The first clues that the static in question was extraterrestrial were revealed to Jansky during his study of its intensity, which peaked when the antenna was positioned so that it pointed at a particular part of the sky. Initially Jansky believed the point of the peak intensity to be following the sun and, thus, thought the sun might be the source of the signal. Over time, however, the peaks appeared to increasingly deviate from the path of the sun and he realized that they occurred not every 24 hours, as would be expected if the sun was the signal’s source, but rather every 23 hours and 56 minutes. When he discussed the phenomenon with an acquaintance who had a background in astronomy, he was made aware that the four minute variation was characteristic of sidereal time, that is, time determined by the apparent daily motions of the stars. The sidereal day is shorter than the solar day because it is based solely on the amount of time required for the Earth to make a single rotation about its axis, whereas the solar day depends on this rotation as well as the Earth’s orbit around the sun. This information, along with data indicating that the emission was coming from the direction of the constellation Sagittarius, enabled Jansky to firmly conclude that the mysterious signals were coming from space.
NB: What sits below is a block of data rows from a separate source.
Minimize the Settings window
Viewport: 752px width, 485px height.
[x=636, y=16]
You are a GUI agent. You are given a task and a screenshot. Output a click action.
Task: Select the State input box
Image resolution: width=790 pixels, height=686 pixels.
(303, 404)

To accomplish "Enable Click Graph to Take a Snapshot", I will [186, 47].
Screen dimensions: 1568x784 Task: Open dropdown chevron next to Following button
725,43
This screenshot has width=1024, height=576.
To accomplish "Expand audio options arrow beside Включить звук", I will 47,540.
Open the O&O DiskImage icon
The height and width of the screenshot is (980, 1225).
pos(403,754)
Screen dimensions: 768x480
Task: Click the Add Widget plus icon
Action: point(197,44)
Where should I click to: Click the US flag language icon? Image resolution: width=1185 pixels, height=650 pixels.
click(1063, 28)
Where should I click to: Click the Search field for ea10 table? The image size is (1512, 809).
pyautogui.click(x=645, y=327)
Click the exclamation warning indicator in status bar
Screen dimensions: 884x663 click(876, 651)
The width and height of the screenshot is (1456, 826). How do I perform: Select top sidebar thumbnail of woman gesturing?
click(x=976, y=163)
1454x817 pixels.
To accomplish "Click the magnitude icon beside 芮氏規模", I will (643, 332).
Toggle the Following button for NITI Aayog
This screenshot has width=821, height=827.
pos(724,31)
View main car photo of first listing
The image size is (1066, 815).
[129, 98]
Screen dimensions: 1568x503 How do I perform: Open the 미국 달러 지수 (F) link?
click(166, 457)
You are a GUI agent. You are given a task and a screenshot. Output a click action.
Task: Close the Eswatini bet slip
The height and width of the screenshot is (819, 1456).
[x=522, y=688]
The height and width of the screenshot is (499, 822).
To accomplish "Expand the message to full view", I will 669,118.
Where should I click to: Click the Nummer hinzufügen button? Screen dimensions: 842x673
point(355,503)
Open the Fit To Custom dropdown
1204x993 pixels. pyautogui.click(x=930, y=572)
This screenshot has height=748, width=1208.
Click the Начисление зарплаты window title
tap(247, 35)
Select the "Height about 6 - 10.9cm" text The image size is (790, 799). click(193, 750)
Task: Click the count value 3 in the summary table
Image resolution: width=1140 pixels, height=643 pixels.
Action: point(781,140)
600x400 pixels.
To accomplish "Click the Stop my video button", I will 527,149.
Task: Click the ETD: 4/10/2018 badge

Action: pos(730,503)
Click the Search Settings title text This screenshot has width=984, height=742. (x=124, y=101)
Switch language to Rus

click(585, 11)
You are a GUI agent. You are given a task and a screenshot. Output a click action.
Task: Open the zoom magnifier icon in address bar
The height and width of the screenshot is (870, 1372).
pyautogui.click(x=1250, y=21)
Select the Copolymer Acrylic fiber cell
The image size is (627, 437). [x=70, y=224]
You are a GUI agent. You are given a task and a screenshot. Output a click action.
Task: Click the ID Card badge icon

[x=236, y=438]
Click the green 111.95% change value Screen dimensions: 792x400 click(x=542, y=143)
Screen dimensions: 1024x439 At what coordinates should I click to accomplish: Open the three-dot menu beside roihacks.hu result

In 1933, Jansky published three papers outlining the data he obtained regarding the hissing static and the conclusions that he drew from the data. Two years later, he further hypothesized that the radiation most likely developed in interstellar space due to the thermal motion of charged particles. Interestingly, the scientific community seems to have at first taken less notice of Jansky’s work than did the general public, which was made aware of the extraterrestrial radio waves in the headlines of the New York Times on May 5, 1933. Indeed, no academic or research institutions immediately followed up on Jansky’s discovery, so that the next person to detect cosmic signals was Grote Reber, who constructed a radio telescope in his Illinois backyard in 1937 for his own personal use. Notably, Jansky had wanted to continue studying the radio waves he discovered himself and had tried to convince his employer to construct a dish antenna with a diameter of 30 meters for him to do so. Bell, however, was understandably only interested in the matter as far as it pertained to their communications business, and since there was no way to eliminate the hissing static, they considered the project complete. Jansky was, therefore, quickly assigned to new tasks.

The University of Wisconsin accepted Jansky’s published papers on radio waves as his thesis and finally awarded him his M.S. degree in 1936. In 1948 he was made a fellow of the Institute of Radio Engineers. Otherwise, Jansky received few official honors during his lifetime related to his discovery, which opened an entirely new field of science. He remained at Bell Labs for the rest of his career, and there continued to contribute to improved radio communications. On February 14, 1950, he died of a massive stroke linked to his kidney disease. His wife, Alice, and two children survived him.

More than two decades after his death, the General Assembly of the International Astronomer's Union adopted the jansky as a unit of measurement for radio wave intensity as a tribute to Karl Jansky. Bell Labs later erected a monument to Jansky at the New Jersey site where he had carried out his groundbreaking study. The monument’s dedication ceremony took place in 1998.